ヒョイと後ろから顔を覗かせた龍くん。
「一緒に帰ろってば」
「うん?なんか取り込んでたみたいだったから。私なら気にしないで………」
本当は気になる。龍くんと真奈美さんが何を話していたか。
気になるけどそれ以上に……二人で居るのを見ていたくない。だってとてもお似合いに見えてしまったから。でもこんなことを考えてしまう自分がすごく嫌だった。
「いいの?」
「え?」
それでもエレベーターに向かって歩を進めていた私の腕が後ろに引かれて強引にその場に止められた。。
「俺あの人と一緒にいていいの?南ちゃん一人で帰っちゃうの?」
「えっ………と」
チラッと龍くんの背中越しに見える真奈美さんは………腕組みして壁にもたれてこちらを睨み付けてる。
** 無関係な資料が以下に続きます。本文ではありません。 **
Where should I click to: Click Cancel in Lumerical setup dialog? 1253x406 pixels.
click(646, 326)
「俺待ってたんだよ?南ちゃんと過ごす初めてのクリスマス、ずっと楽しみにしてたんだよ?」
「龍くん……」
「南ちゃんは?そうでもなかった?」
いつもの龍くんの穏やかな優しい瞳に今は寂しさと悲しさが込められてる気がした。
-傷ついた顔して……でもこんな顔させてるのは私だ-
未だにコンプレックスが邪魔して素直に龍くんに甘えることができない私。それでも不満一つ言わないでいつも私を優先させてくれる。
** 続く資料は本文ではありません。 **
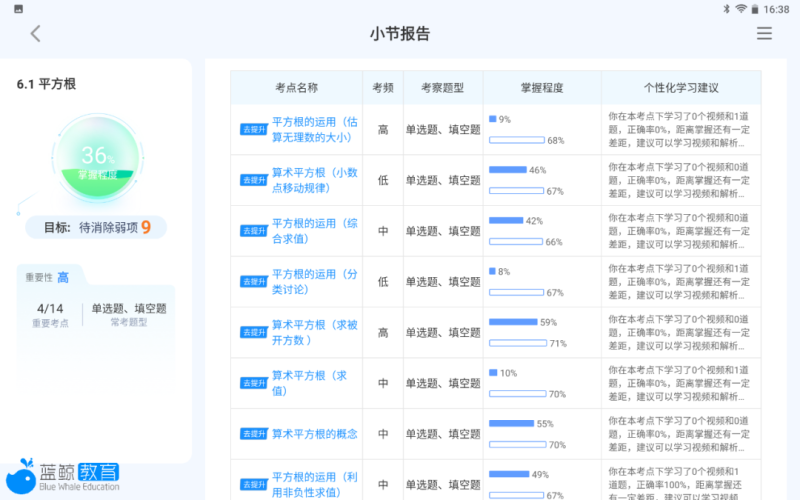Tap the battery status icon
800x500 pixels.
pyautogui.click(x=755, y=8)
美人で要領よくなんでもこなせる真奈美さんには私なんか何一つ敵わないけど。龍くんに我が儘言ってもいいのかな……今日この時初めて誰かと張り合おうと思った。
「私も楽しみにしてたんだよ。あの………私と……帰ろ?」
これが精一杯だった。緊張で鞄を持つ手が震える。
龍くんの向こう側で相変わらず痛い視線を送って来る真奈美さん。